To test this, I laser cut millboard into a cube with a surface grid of holes. I could then pull fabrics from a myriad of angles, tying off these tense strings when the fabric has been warped into shapes that I desired.
While the previous study of Form was static, the next step was to prototype methods of creating motion. This video was one of a series of Movement prototypes that focused on the fluctuations in the spaces formed by adjusting the tensions of various points along the fabric.
This may seem complicated if one were to consider electronics and servos and such, but this stage was mocked up by grabbing a partner to help. Four hands pulling on different strings allowed for a lot of play with the forms without the need for complicated mechanisms. This was an organic process that created shapes and spaces as we coordinated simply by talking.
Firstly, the frame has evolved from a millboard cube to one utilizing laser cut acrylic plates (with holes) separated by quarter inch steel rods. This was a necessary evolution since the addition of moving forces required a more rigid structure.
But more importantly, I tested out various fabric materials for the membrane itself. Early tests used various types of rubber latex sheets. This was my initial membrane-of-choice because of its material properties – because of its flexibility, it would be able to warp dramatically from a flat plane to a tensile form and back. Also, the uniform but somewhat translucent surface would allow for marking or light.
However, issues came about in the attachments to the tense strings. In the image, you can see that the strings terminate in a clasp attached to small metal rings on the latex. This caused a lot of issues since thin latex tends to tear easily. The use of glues to fix these rings did not help. There was a lot of frustration when the membranes would bend and flex and warp – and then snap!
Also, the rubber latex has a lot of tensile force, making it tough on the servos used.
I also tested various fabrics like spandex or jersey, but in the end, nylon (think tights) proved to be the most effective. Nylon was easy to stretch, and accommodated for a lot of stretching. Also, the points of connection did not tear easily.
The actual electronic mechanism included an Arduino hooked up to control a series of servos which would rotate to reel in or relax the tension on the strings of the membranes.
Version 01 began with small servos that controlled a wheel to create this reel. This was a good first attempt, but the limitations of the material, millboard, meant that the teeth of the gears would get chewed up rather quickly – it could not handle much tension.
Version 02 utilized a similar setup, though the gears and wheel were now 3D printed for more robustness. This was functional, but the gears would still slip or get chewed up after prolonged usage. Moreover, the size of the wheel meant that the movements of the fabric were rather slow.

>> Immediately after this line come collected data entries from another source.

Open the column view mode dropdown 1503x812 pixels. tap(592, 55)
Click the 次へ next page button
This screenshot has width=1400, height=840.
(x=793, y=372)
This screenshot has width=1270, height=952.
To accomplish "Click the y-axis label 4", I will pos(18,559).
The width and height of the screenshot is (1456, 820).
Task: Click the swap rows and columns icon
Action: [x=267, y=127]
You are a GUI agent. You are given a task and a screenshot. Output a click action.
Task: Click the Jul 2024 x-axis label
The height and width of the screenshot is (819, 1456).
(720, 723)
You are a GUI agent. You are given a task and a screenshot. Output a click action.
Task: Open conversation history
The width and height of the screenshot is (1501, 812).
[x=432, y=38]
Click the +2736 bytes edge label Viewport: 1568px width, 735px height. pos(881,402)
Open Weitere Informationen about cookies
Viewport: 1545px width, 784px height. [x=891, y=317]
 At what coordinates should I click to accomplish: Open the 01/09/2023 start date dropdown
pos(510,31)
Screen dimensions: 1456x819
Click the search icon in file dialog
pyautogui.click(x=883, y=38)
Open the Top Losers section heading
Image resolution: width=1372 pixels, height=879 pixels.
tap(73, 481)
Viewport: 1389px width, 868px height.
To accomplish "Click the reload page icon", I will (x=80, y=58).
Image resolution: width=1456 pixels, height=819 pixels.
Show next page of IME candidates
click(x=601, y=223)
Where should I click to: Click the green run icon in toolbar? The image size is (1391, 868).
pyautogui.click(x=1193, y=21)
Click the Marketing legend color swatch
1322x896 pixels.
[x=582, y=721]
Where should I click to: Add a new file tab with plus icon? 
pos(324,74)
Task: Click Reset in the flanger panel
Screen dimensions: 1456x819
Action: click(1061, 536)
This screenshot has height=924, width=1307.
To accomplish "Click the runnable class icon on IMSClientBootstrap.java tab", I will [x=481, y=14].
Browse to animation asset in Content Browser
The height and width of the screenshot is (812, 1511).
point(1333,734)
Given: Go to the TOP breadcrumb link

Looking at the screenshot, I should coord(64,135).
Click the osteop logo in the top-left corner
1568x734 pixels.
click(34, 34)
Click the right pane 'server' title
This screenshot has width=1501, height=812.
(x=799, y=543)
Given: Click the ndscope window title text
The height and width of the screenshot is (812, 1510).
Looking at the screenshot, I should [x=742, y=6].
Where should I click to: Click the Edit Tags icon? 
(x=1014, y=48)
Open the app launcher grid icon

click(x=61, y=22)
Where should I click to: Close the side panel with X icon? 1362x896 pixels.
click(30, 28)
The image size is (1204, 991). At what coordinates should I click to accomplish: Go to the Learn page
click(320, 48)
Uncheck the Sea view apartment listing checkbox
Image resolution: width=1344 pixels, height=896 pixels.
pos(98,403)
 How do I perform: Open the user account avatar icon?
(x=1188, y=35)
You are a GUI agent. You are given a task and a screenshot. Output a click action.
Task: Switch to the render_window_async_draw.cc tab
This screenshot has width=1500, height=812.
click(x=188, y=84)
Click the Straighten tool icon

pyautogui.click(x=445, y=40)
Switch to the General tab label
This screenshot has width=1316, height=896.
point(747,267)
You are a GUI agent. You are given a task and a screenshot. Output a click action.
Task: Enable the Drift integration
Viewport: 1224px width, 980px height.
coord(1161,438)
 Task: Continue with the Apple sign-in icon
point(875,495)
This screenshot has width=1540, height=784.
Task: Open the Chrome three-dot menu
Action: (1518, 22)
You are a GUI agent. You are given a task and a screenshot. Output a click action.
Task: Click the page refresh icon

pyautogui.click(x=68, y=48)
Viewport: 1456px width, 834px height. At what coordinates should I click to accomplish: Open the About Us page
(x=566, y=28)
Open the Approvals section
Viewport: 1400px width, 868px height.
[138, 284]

Version 03 did away with gears. Instead, the small servos were replaced with heavier duty winch servos and large plastic wheels were used to reel in the strings. This worked incredibly well, and would be used in the final model.
The actual electronic mechanism included an Arduino hooked up to Rhino3D (modeling software) through Grasshopper (scripting plugin) to control the servos.
This involved an understanding first of how these fabrics might be pulled. For these simulations, I employed the Kangaroo plugin for Grasshopper, which allowed me to manipulate forces. I used this to simulate tension on simple planes.
This provided a framework for Grasshopper manipulation. Having wired up the servos to the Arduino interface, I was able to then calibrate the movements with the the physical model. This involved testing the amount of movement required for tension and the rotations of the servos – this resulted in a lot of snapped wires and torn fabrics.
To allow for user interaction, I needed to provide a more intuitive interface – the controls in Grasshopper amounted to onscreen adjustment of sliders.
To enhance this (and have a little more fun), I used two different techniques.
The use of a touch enabled midi app on a tablet allowed for a large and simple control surface that was completely wireless. This was great for presentations as I could pass around the controller for users to try.
Microsoft’s Kinect camera, designed for their Xbox gaming system, provided an incredibly effective depth camera for consumers. I took this opportunity to incorporate Kinect’s skeleton tracking into Grasshopper. By tracking the user’s hands, I coordinated hand movements to servo interactions.
Putting it Together.
The final Kinetic Membrane exhibit was the result of multiple prototype iterations and both software and input tests. This was an incredible experience to bring together studies in multiple media into a conceptual installation suggestion the possibilities of fluid and organic architectural interventions.